Andrew Noyes | Twitter
Can you bee-lieve this?

When Andrew Noyes and his husband recently bought a house in San Francisco in September, it did not cross their minds that the new home would also be the home of a large beehive in the ceiling. According to Insider, he began suspecting a beehive was located in the ceiling after discovering not only live bees buzzing away in their home, but also bee carcasses.  Noyes reports that there had also been “substantial bee activity” outside of their home as well.

After hearing raindrop-like noises from the ceiling, Noyes and his husband decided to have someone look into it. On Twitter, he posted that he called a specialist with a “thermal imaging device, a stethoscope, and a drill.” This was when the beehive was discovered in the ceiling. Noyes continued to document this strange experience on Twitter in several posts over the weekend. The hive was found from the thermal imaging device, as it detects heat given off from the hive and swarm of bees. After removing parts of the ceiling, the beekeeper found the hive and explained that it was most likely there previous to Noyes moving in and suspected it had died out. The remaining bees were robber bees, whose main purpose is to steal the remaining honey for their hives  from the abandoned hive.

Noyes posted a vacuum that was made to remove the bees in a safe and humane way.
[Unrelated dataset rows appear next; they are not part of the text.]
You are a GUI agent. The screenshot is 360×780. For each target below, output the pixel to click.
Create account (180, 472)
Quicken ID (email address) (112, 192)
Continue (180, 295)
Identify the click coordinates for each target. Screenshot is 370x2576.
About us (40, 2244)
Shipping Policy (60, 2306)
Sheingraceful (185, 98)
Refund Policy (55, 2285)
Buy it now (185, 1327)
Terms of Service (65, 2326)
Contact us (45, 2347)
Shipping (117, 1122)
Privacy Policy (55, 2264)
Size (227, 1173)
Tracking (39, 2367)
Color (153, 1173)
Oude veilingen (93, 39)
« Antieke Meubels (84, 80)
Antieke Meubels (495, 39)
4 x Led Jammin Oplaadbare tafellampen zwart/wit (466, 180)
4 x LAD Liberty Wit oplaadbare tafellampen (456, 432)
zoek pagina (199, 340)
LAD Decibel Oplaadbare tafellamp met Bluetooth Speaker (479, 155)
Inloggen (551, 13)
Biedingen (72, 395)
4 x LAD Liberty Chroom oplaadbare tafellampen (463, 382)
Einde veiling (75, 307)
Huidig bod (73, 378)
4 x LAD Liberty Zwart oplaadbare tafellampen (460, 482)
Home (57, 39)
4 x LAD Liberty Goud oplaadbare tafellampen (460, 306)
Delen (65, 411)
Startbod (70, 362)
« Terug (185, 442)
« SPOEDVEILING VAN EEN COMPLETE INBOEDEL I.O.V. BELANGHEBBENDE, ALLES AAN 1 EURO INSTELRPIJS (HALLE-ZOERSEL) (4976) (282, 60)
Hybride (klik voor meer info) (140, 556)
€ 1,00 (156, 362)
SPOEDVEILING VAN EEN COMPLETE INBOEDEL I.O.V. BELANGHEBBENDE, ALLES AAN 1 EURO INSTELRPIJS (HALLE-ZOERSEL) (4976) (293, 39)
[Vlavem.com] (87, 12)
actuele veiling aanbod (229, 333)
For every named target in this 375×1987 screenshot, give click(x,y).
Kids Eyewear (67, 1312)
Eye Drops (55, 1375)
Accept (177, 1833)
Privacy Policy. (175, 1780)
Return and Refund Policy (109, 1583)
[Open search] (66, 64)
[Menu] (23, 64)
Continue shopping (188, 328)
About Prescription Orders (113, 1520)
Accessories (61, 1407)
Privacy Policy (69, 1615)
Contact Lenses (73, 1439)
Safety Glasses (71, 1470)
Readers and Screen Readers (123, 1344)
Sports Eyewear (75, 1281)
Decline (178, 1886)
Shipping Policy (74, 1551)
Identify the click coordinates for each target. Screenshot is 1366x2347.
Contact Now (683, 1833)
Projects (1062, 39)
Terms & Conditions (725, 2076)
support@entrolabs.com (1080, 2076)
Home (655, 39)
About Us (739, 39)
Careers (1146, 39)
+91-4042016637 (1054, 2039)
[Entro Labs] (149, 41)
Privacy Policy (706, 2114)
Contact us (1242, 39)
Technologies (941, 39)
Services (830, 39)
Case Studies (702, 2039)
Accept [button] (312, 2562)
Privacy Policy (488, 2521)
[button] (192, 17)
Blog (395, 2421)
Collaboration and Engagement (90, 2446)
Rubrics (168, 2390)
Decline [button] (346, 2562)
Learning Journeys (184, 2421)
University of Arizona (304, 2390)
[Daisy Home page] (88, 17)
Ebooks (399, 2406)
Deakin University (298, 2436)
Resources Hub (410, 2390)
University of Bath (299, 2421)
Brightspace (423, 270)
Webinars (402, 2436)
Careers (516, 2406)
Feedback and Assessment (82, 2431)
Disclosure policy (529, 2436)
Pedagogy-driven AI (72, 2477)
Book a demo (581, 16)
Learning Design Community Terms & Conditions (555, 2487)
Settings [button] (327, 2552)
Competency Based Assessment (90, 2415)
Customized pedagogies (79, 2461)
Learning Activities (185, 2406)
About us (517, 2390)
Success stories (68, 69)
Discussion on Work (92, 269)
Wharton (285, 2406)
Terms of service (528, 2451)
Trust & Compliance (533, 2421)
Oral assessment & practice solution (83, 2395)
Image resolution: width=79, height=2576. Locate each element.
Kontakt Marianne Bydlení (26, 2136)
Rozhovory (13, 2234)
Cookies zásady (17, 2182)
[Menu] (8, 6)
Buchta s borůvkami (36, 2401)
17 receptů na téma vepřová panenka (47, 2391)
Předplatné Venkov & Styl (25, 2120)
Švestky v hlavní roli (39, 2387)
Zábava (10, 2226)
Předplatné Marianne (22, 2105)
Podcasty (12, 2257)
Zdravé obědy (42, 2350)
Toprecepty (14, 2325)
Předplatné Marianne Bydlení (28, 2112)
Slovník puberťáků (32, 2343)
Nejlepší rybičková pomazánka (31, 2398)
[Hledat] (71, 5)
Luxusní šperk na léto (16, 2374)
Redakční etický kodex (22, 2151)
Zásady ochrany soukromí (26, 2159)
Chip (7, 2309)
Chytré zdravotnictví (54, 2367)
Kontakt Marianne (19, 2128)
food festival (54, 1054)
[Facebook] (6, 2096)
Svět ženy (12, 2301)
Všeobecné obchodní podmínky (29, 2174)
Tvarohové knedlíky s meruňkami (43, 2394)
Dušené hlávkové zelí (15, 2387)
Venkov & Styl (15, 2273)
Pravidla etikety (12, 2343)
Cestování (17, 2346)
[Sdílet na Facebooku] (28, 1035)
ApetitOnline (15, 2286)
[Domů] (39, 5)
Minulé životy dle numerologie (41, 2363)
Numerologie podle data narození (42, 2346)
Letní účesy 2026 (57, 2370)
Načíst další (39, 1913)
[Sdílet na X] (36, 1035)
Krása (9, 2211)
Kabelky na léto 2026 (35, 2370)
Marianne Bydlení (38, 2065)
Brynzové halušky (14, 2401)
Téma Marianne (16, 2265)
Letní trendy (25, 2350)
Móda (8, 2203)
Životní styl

Amazingly, the original hive produced an estimated amount of 1oo pounds of honey during the peak. To remove the hive, the beekeeper brought in an additional worker for assistance. Noyes was even given a souvenir and reports on Twitter that “the hive extraction filled a large compost bin and  now I don’t want to think about bees anymore.”

The extraction, which costed $500, was eventually a success as Noyes reported that he had spotted a few robber bees remaining, who seemed to look confused and trying to enter the home where the hive used to exist.